The idea that a discount can be present in the form of acquiring credits is counterintuitive but still powerful. This means you can use another app like Honey to also apply coupon codes and get extra savings.

Custom Integration Handling

Amazon: Enter EmailSettings: Email Filled

Amazon gift cards are especially unique because an email address must be passed in at time of payment generation. This basically means that we need to prompt for an email address before a user can click the "Pay with BitPay" button.

The input fields in the extension are especially designed to always allow for a helper text to be associated with the field. In this case, we explain why the email is needed. We then reuse this email for future payments because BitPay also requires an email address before actually paying. You can change your email or pair your BitPay account at any time from Settings.

Mastercard: Setup Apple Pay

One of the cool things you can do with a prepaid card is add it to your phone's Apple Pay or Google Pay wallet.

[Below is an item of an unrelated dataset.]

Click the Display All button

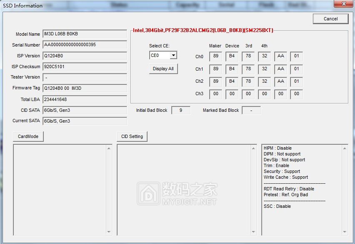coord(163,69)
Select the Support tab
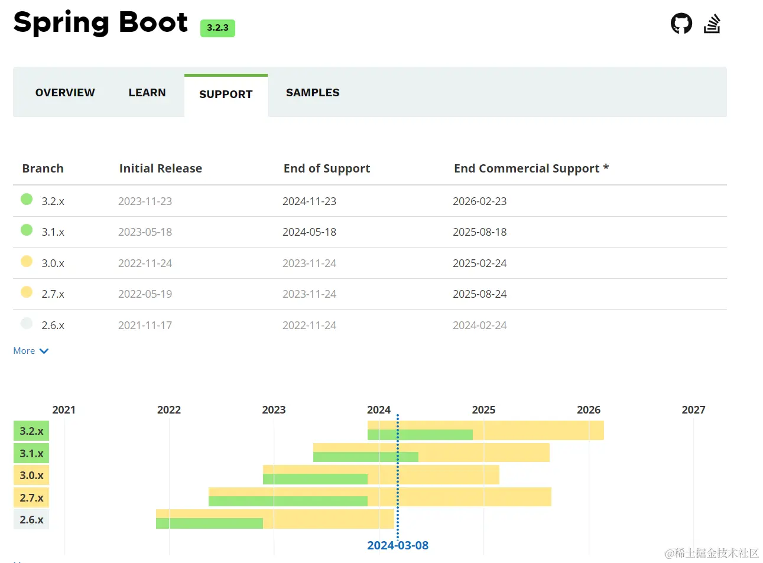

To do this, Mastercard requires a phone number before time of purchase however you can easily skip this step and proceed to purchase.

Error Handling

Enter Amount: Error ToastAwaiting Payment: Error

As part of the purchase flow, I created 2 types of error styles that we could use depending on the situation. The "Toast" style error message is a flexible way to display specific errors that occur within the extension app. This could be a invalid input or something more severe.

Because the gateway to actually pay with crypto is in a separated context (we launch a BitPay Invoice in a popup window similar to PayPal), I created a simple generic "payment gateway error" style that is direct mutation of the "Pay with BitPay" button. This creates an elegant circular animation from "Pay" to "Awaiting" to "Error" back to "Pay" where you can retry.

Minimize & Drag

Take control of your experience

An idea I had going into this design was to create a universally present component that looked and felt iconic. I think we accomplished this with the Extension's Control Bar. You can drag the app to anywhere on the page you like so you're never obscuring something important.